La Brumeuse Semois Smoking Tobacco

 

(Firecured) Most people don’t like alcohol, coffee, or tobacco, not really. If they did, we wouldn’t have daiquiris, Frappuccinos, and menthol. This presents a problem for those of us who like our poison straight, especially when it comes to pipe tobacco. After all that pressing, steaming, smoking, casing, fermenting, and topping, it’s hardly tobacco at all.
So where does a lover of basic tobacco go to find the real thing? Oddly enough, to the most regulated region of the planet: Western Europe, Belgium to be exact. It’s there where a little mom and pop operation produces Semois tobacco. They grow it, they dry it, they package it, and they sell it – it being La Brumeuse Semois from Vincent Manil.
Semois is a variety of burley grown in Belgium and was once very popular, though today it’s all but forgotten.
The tobacco comes in 3 varieties, I’m smoking the thick cut version, in 3.5 ounce packages.

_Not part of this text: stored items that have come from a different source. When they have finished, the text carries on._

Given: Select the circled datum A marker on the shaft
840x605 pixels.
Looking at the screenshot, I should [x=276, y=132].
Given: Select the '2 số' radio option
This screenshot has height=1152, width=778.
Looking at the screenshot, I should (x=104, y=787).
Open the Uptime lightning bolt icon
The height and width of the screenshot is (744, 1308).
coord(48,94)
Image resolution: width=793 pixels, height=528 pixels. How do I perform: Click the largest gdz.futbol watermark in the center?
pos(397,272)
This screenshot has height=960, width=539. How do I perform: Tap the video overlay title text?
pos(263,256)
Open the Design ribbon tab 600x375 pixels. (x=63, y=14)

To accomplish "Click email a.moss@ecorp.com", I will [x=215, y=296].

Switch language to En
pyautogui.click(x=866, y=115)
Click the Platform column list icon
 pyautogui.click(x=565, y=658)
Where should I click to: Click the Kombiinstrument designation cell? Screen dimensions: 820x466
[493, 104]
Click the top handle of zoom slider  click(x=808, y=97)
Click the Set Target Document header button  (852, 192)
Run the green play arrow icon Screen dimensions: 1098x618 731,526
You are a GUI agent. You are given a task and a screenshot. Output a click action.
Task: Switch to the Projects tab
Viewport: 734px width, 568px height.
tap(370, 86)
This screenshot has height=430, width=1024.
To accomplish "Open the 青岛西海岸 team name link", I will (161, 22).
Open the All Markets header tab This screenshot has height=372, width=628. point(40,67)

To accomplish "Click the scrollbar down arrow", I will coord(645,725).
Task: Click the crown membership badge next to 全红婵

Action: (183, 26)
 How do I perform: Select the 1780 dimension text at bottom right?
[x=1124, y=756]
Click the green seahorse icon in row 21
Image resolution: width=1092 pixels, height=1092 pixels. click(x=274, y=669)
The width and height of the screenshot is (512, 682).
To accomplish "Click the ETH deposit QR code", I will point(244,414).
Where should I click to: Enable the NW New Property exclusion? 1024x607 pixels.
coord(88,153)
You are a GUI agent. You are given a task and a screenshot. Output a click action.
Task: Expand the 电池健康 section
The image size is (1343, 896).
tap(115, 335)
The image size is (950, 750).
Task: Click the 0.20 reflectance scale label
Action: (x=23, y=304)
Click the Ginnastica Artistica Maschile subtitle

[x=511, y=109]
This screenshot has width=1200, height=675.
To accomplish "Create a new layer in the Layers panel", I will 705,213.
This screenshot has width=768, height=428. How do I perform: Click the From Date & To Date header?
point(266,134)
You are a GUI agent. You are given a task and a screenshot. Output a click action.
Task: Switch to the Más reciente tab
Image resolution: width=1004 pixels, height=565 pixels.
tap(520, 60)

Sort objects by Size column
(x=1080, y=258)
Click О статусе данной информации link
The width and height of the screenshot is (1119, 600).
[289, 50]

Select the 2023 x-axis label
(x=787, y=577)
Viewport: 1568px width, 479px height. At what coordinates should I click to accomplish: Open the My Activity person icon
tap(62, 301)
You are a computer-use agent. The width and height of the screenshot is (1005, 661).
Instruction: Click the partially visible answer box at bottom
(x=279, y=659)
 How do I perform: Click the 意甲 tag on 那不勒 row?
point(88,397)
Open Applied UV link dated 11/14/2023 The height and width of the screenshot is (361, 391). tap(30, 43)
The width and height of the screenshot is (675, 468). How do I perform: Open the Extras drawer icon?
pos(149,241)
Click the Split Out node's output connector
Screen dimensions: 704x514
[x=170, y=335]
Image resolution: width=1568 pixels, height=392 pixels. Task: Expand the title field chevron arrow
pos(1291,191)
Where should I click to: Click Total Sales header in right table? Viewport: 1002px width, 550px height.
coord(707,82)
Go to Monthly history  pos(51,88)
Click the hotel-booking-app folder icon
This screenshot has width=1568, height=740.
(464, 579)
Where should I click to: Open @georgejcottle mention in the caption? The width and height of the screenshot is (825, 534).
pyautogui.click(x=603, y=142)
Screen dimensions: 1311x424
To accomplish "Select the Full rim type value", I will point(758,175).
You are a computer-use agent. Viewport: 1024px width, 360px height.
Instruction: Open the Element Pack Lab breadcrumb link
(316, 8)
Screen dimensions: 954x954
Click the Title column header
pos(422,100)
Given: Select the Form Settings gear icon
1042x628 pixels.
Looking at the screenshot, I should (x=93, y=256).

The tobacco is so dry that it crunches when stuffed in a pipe, and makes for an easy light and burn. (Compulsive tampers should stay away.) The taste is loamy, like napping on the banks of the Susquehanna, the room note like burning leaves on an autumn evening.
Comparing it to Five Brothers, another basic tobacco, it’s not as strong nor as sharp. Some have compared it to cigars, which isn’t far off the mark as premium cigars are also a basic, unflavored product. Semois, like cigars, produces no tongue bite, furthering my contention that pipes don’t cause tongue bite, pipe tobacco manufacturers do.
It’s a great smoke, if you like tobacco, but, like I said, most don’t. La Brumeuse Semois is available from the usual suspects.